**課題**
「Click Delete Columns in Query Setup」を含む行から材料の最後までを、両端も含めてそのまま書き写してください。画像は答えに入れないでください。

**提供データ**
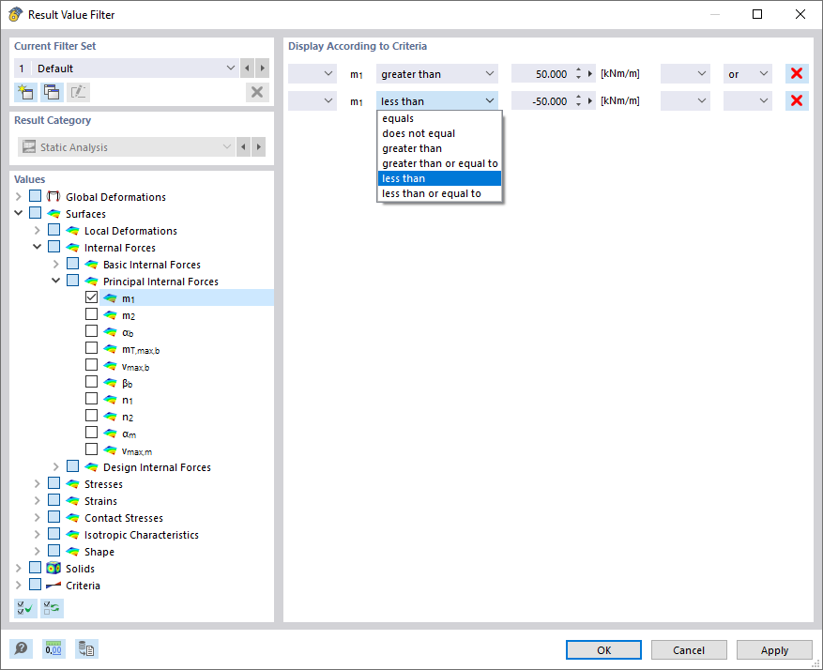Enable the Stresses category

click(53, 483)
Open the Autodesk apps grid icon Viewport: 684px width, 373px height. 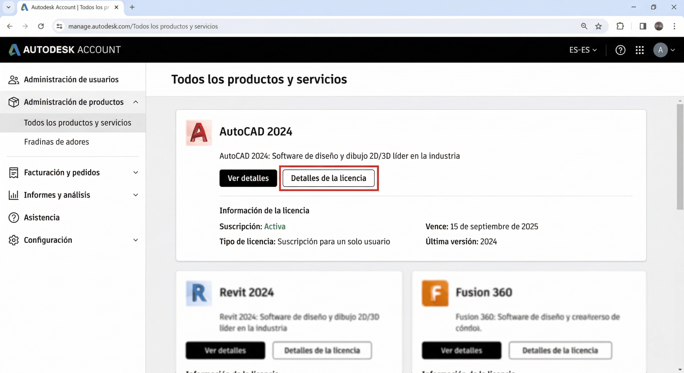point(639,50)
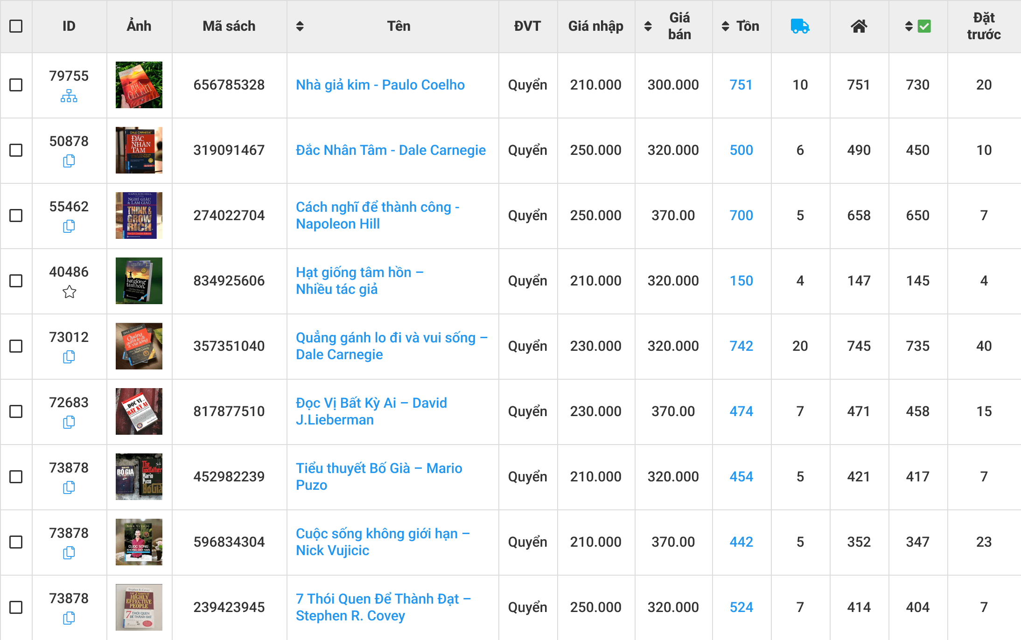Image resolution: width=1021 pixels, height=640 pixels.
Task: Open the Nhà giả kim - Paulo Coelho link
Action: point(380,85)
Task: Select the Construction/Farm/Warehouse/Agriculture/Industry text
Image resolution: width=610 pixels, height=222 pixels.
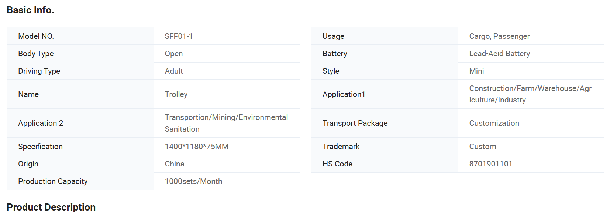Action: 530,94
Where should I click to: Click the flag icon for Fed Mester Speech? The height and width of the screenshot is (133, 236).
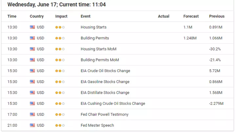(x=32, y=125)
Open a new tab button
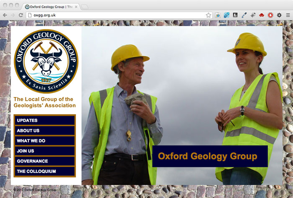This screenshot has width=293, height=198. (x=84, y=7)
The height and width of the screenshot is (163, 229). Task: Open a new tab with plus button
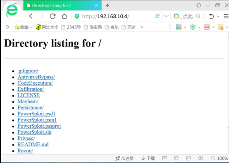[x=107, y=5]
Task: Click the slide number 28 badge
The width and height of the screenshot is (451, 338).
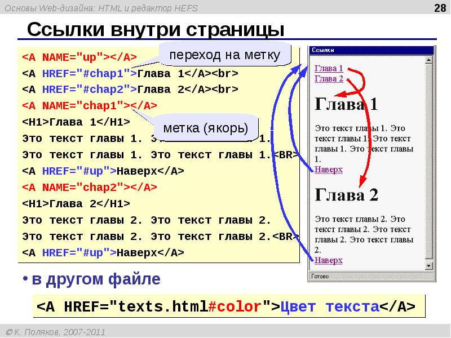Action: click(x=438, y=7)
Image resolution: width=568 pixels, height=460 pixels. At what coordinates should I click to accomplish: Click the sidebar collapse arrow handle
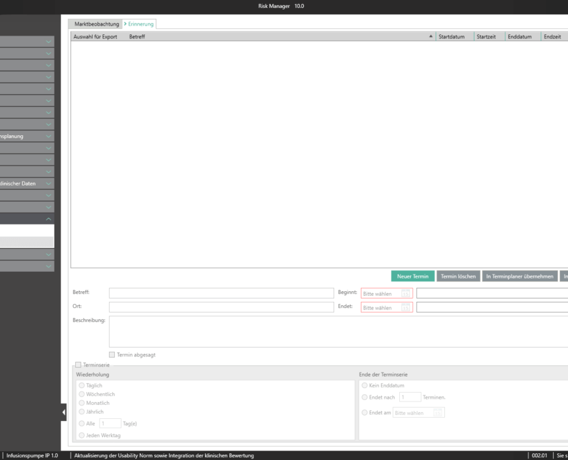coord(64,412)
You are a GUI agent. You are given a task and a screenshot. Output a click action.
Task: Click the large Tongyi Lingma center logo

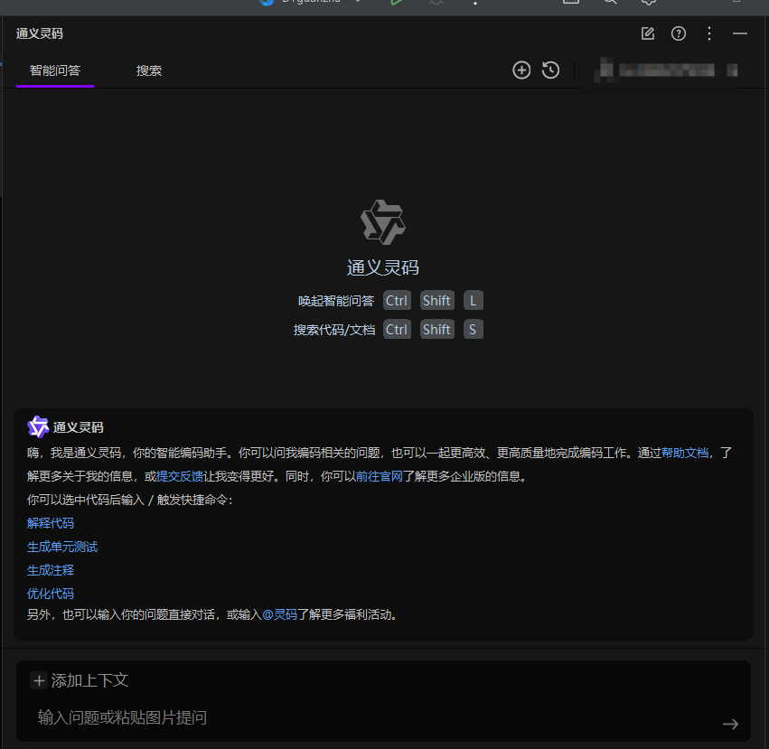pos(383,221)
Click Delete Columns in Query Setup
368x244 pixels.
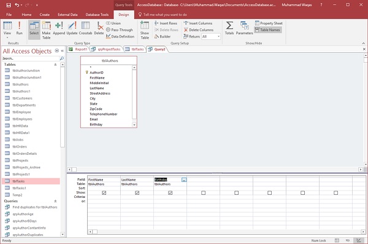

**解答**
Click Delete Columns in Query Setup
368x244 pixels.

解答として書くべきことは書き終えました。